2023年の新書は間違いなく、この本がナンバーワンです。
 
東洋医学を勉強していると、仏教の知識がどうしても必要になります。
 
江戸時代に医学者が儒医となる前は、日本は僧医の世界が続きました。日本に中国伝統医学「唐医方」をもってきたのは奈良仏教、唐招提寺・律宗の鑑真和尚です。
 
平安時代の空海は「弘法の灸」で民間伝承されています。鎌倉時代の『喫茶養生記』の栄西は鎌倉新仏教・臨済宗の開祖です。室町時代の夢分斎の「教下別伝、不立文字」は禅の言葉ですし、田代三喜の医学は仏教医学の色が濃いことも最近、判明してきました。明治維新以降の霊術の歴史を知れば知るほど、近代仏教の知識が必要なこともわかりました。
 
 
日本文化を知る意味でも、仏教の基礎知識は必要になります。
ところが、仏教学はものすごく奥が深く、初学者には取り組みにくい部分があります。
 
 
清水俊史先生の『ブッダという男―初期仏典を読みとく』は、最新の仏教学の進展をおさえつつ、論理的に整理されています。読んでいるだけで頭の中が整理されます。清水先生は論理学者のクワインに多大な影響を受けたと知り、納得しました。クワインは科学哲学におけるデュエム・クワイン・テーゼで知られます。
 
 
『ブッダという男』は、Xで空前のブームを起こし、多くの他分野の学者たちが「こんな研究方法があったんだ!自分の研究分野に応用できる!」と大反響を起こしています。わたしの感想は「仏教学は中村元先生の没後、久しぶりに大衆に届きうる学者が登場した!中村元先生を超えたかも・・・」というものです。清水俊史先生の大ファンになりました。
 
 
しかし、同時に、後書きがXで大きな問題となります。
 
2013年に博士号をとったばかりの30代の若き清水俊史先生は、東京大学教授の50代の馬場紀寿さんと学問上の論争を起こします。
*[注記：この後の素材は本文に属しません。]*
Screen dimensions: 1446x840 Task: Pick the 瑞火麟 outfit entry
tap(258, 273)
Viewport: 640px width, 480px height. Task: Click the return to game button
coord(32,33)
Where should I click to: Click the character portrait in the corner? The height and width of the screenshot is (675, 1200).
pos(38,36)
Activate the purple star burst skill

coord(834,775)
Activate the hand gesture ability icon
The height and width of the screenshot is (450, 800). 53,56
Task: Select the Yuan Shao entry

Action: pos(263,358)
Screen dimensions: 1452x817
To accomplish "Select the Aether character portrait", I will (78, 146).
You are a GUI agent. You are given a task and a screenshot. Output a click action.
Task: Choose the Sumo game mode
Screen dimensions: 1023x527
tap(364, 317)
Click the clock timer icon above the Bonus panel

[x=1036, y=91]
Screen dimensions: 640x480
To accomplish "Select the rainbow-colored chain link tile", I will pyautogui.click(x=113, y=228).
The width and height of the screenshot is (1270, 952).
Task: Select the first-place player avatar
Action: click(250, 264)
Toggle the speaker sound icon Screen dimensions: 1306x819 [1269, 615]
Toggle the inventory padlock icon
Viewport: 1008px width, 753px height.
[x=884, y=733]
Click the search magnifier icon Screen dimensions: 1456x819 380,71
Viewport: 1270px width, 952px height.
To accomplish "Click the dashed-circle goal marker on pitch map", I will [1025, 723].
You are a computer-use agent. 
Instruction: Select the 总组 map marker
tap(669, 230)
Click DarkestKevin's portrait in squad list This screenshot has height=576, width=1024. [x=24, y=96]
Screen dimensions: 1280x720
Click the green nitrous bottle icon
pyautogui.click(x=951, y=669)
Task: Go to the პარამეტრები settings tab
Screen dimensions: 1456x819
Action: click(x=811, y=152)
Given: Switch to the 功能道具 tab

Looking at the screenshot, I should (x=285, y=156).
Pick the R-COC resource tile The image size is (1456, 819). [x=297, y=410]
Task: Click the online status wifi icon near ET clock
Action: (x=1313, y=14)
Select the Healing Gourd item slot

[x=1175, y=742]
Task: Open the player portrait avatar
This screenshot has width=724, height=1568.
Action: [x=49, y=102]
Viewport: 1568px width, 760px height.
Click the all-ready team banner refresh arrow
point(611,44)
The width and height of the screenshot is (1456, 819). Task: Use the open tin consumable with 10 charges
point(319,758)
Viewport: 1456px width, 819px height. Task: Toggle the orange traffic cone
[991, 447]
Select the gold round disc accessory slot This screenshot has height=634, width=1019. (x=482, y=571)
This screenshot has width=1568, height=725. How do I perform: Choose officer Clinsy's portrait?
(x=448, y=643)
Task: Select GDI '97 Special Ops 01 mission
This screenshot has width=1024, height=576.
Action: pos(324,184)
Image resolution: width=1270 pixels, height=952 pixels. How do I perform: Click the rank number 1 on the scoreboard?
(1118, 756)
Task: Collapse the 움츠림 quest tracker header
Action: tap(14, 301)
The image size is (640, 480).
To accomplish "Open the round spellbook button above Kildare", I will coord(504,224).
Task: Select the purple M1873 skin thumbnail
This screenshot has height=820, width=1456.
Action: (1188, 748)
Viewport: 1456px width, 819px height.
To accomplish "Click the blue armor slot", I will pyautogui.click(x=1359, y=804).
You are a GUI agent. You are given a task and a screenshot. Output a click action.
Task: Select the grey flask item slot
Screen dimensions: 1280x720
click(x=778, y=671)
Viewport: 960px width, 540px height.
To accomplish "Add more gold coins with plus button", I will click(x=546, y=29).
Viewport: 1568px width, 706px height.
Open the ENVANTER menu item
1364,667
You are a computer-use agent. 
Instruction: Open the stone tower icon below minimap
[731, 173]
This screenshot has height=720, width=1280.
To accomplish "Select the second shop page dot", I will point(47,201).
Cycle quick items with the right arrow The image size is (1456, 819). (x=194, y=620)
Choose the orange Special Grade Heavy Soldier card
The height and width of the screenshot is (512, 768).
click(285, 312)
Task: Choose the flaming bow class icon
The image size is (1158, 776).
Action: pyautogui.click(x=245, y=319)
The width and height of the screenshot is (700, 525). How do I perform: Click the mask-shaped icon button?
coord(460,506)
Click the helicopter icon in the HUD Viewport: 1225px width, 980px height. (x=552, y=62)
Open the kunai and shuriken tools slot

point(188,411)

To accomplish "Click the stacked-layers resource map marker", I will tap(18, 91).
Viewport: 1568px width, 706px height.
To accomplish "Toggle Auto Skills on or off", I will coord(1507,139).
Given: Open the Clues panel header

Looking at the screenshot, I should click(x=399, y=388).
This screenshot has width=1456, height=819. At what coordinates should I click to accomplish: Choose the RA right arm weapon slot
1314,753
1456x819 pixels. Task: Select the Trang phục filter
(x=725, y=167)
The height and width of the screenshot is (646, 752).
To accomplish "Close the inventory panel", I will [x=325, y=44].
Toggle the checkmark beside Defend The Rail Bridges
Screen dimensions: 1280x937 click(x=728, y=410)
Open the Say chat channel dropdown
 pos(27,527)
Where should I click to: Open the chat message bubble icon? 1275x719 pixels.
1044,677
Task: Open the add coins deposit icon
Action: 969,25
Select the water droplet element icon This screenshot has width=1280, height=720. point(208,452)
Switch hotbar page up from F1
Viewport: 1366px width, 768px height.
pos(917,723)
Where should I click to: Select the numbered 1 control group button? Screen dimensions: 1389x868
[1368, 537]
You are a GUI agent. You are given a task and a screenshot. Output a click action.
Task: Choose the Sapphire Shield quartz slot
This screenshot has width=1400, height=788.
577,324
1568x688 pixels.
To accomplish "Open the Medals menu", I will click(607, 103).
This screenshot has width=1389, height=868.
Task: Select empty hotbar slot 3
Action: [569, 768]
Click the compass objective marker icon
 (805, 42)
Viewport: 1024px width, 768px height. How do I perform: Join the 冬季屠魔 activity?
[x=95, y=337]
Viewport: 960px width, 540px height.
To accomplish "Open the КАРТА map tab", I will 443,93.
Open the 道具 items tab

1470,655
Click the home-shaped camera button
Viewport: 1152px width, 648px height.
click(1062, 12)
そして、馬場教授は、2021年に清水先生が大蔵出版から出版しようとした本に対して出版停止の圧力をかけ、「出版したら書評で清水を潰す。大蔵出版の姿勢も叩く」「清水君が出版をあきらめれば、彼の就職を応援する」というアカデミック・ハラスメント事件を起こします。清水先生は断筆するほど憔悴します。圧力をかけられた大蔵出版がホームページ上で経緯をすべて公開して、大きな話題となりました。
 
 
そして、2023年12月に『ブッダという男―初期仏典を読みとく』が出版され、アカデミック・ハラスメントの経緯が書かれていたため、再びXで大きな話題となりました。
 
 
清水俊史先生の『ブッダという男』は、戦後にあらわれたブッダをめぐる言説を批判します。それらの批判は戦後の最新研究に基づいたエビデンス・ベースド・アプローチであり、論理的です。
 
 
馬場紀寿教授は東京大学からケンブリッジ大学、スタンフォード大学に留学し、50代で東京大学教授となり、多くの賞も受賞したエリートです。そのエリート中のエリートが、人脈を使って清水先生の大学教員への就職と出版を妨害しました。しかも、仏教界・インド哲学会は馬場教授側につき、沈黙しました。清水先生は一時期、行方不明となり、断筆を決意し、いまでも大学教員への道は閉ざされています。
 
 
しかし、大蔵出版の編集者が清水先生を支え、筑摩書房の編集者が清水先生に連絡をとり、『ブッダという男』が出版されました。清水先生は学者としての死から蘇り、仏教インド哲学会に論争を仕掛けます。宮本武蔵の一乗寺下り松での吉岡一門との決闘を思わせます。
 
清水先生は独学の人であり、「プロは実力が有ったら良い」という哲学がにじみ出ています。攻撃力が全開なので、たしかに誤解されやすいとは思います。とはいえ、清水先生のような若い実力をもった人間が、既得権益や利権に潰されることが容易に起こるということがジャニーズや宝塚に限らず仏教界やアカデミズムにも起こっているということが明らかになったことに、これがいまの日本の文化的現状なのだとシミジミしました。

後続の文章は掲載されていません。